┌──

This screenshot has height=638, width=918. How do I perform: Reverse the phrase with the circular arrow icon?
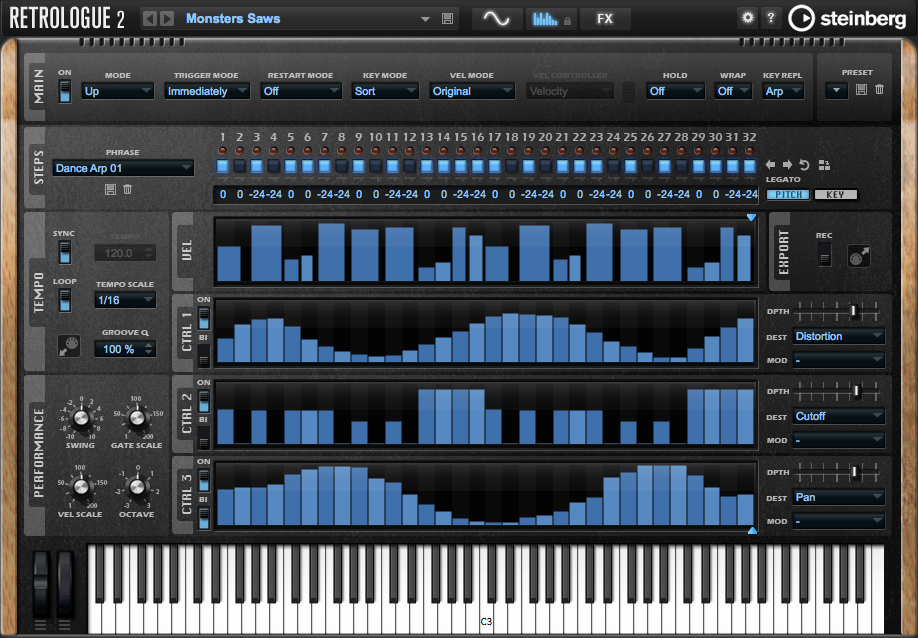804,165
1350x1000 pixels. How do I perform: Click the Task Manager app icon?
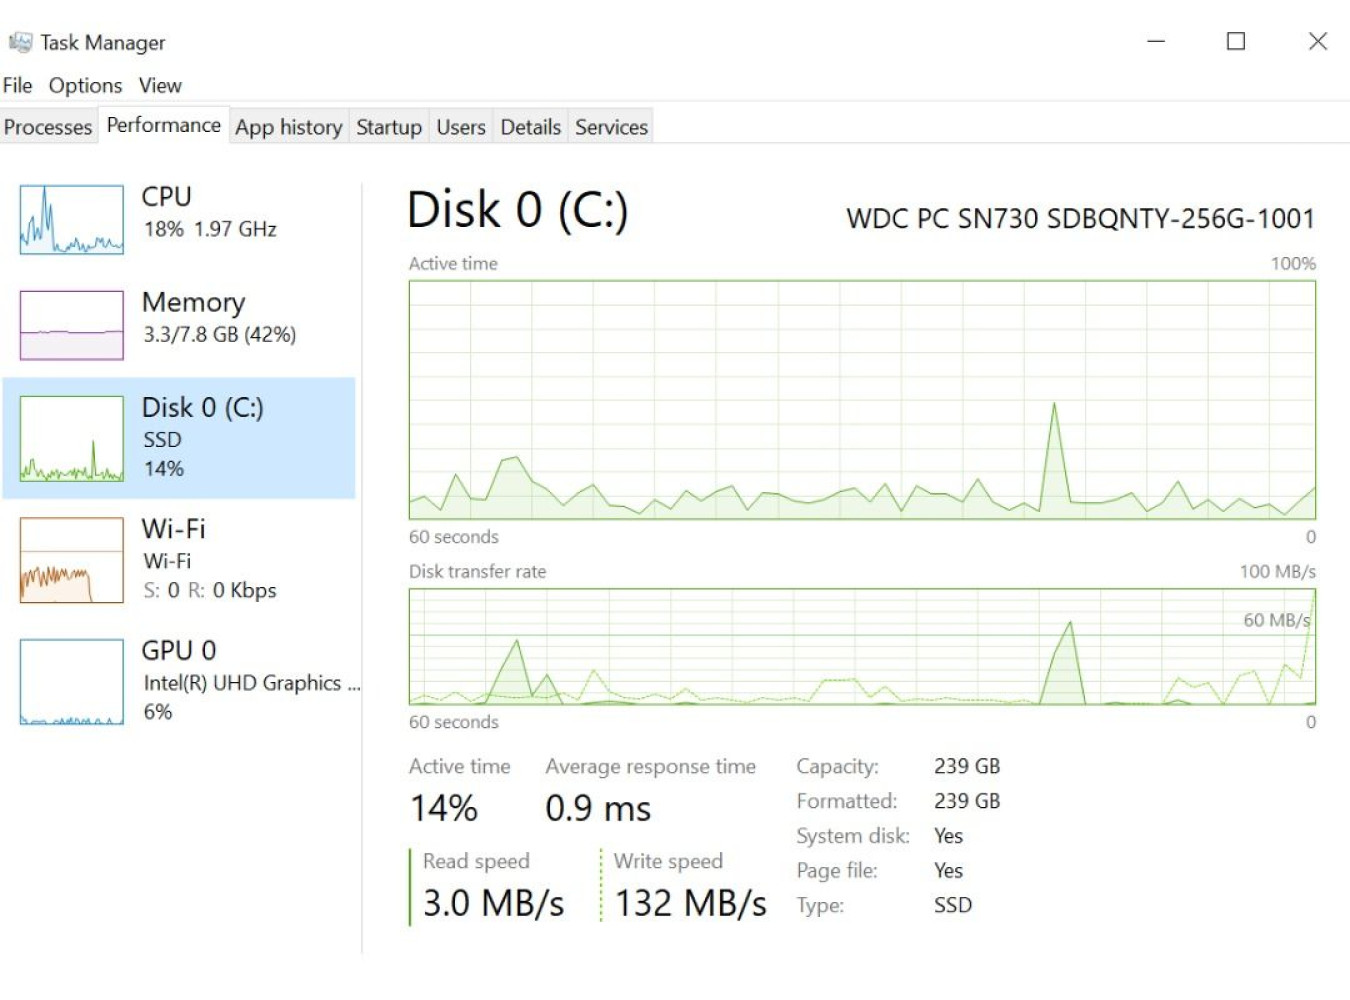(x=20, y=42)
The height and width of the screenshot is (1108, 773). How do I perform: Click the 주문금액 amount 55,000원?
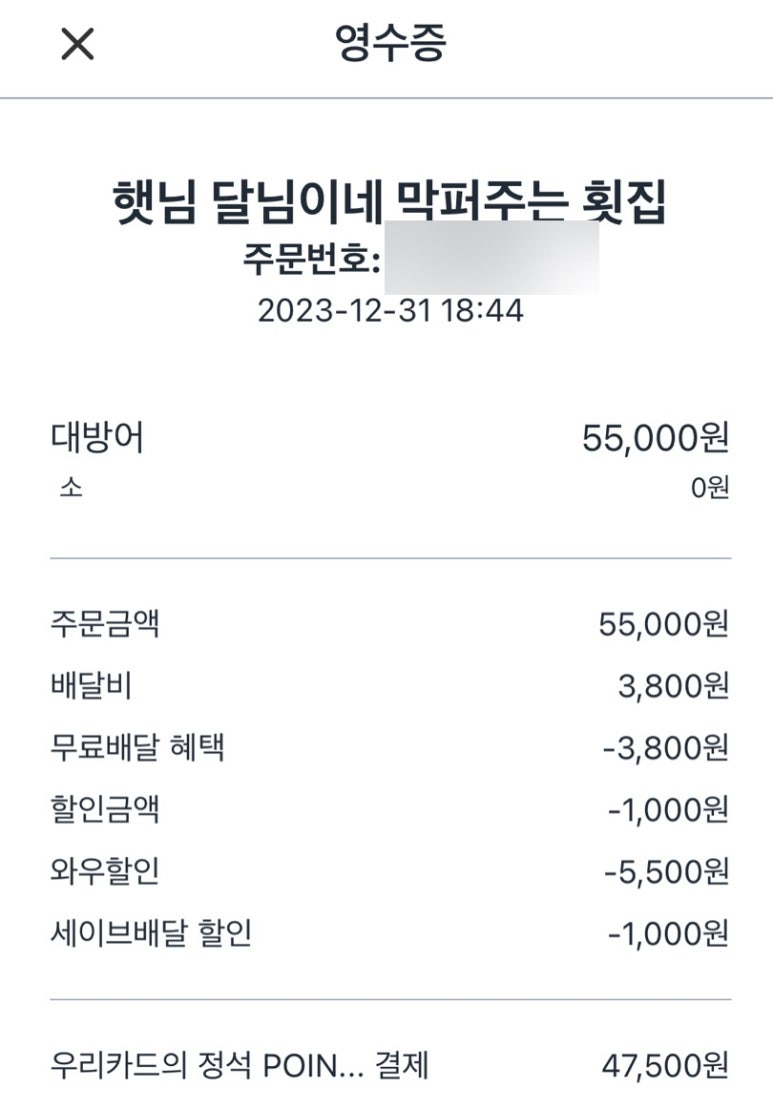pos(663,625)
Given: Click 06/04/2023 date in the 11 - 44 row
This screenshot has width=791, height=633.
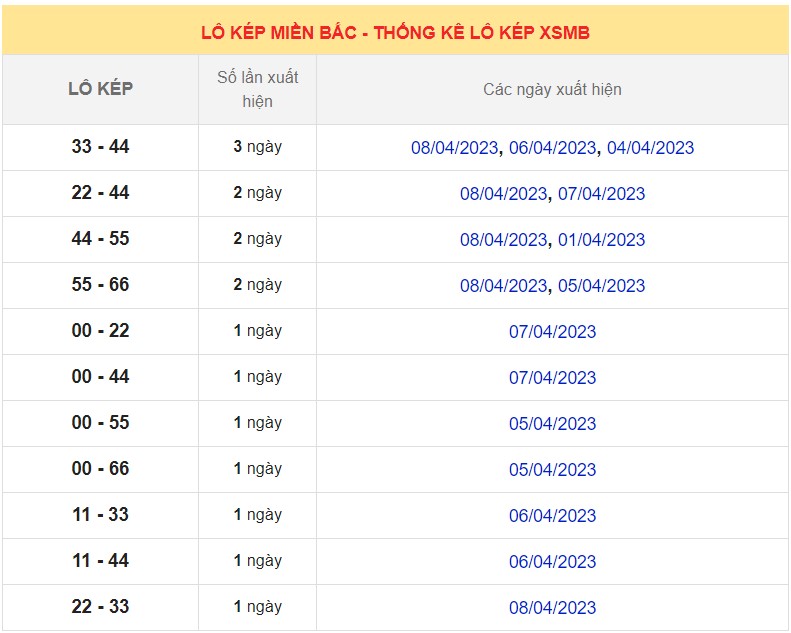Looking at the screenshot, I should pyautogui.click(x=552, y=562).
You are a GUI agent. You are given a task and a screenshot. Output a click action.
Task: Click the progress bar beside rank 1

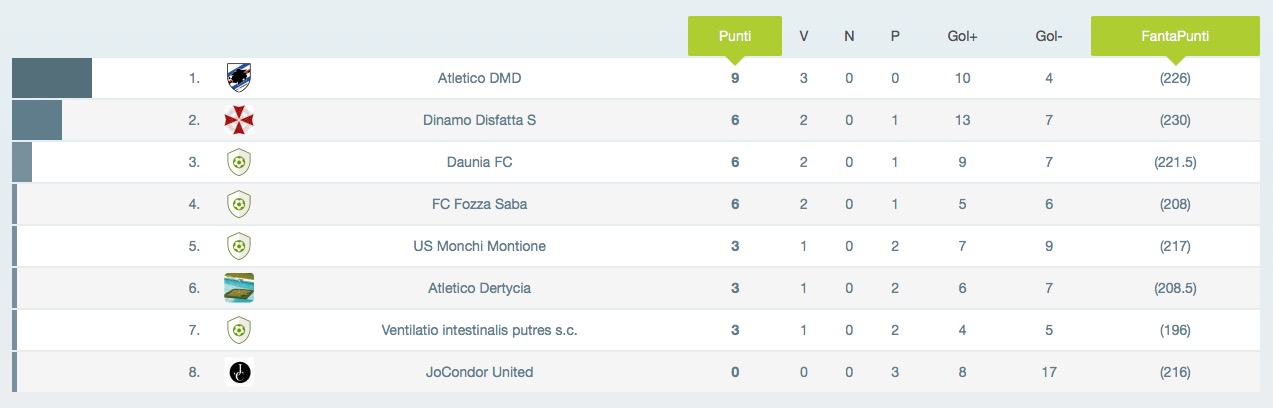tap(52, 78)
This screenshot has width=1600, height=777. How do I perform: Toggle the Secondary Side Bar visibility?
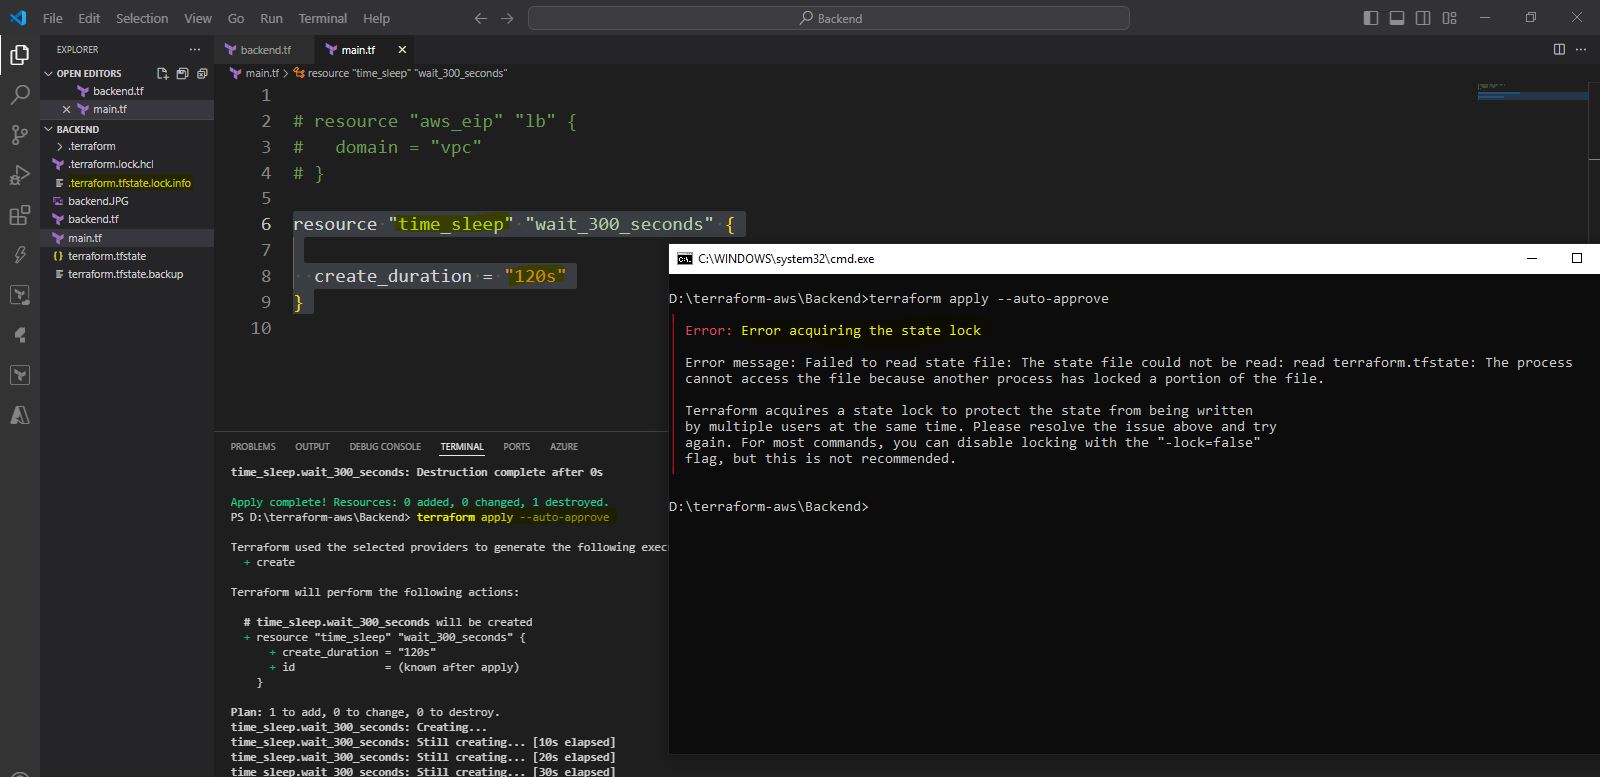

└──

Exactly as written, restate the lines above from the opening line through the one holding "Given: Click 06/04/2023", omitting the pictures.

— Response box —
This screenshot has height=638, width=918. How do I perform: Reverse the phrase with the circular arrow icon?
804,165
1350x1000 pixels. How do I perform: Click the Task Manager app icon?
(x=20, y=42)
The height and width of the screenshot is (1108, 773). How do I perform: Click the 주문금액 amount 55,000원?
pos(663,625)
Given: Click 06/04/2023 date in the 11 - 44 row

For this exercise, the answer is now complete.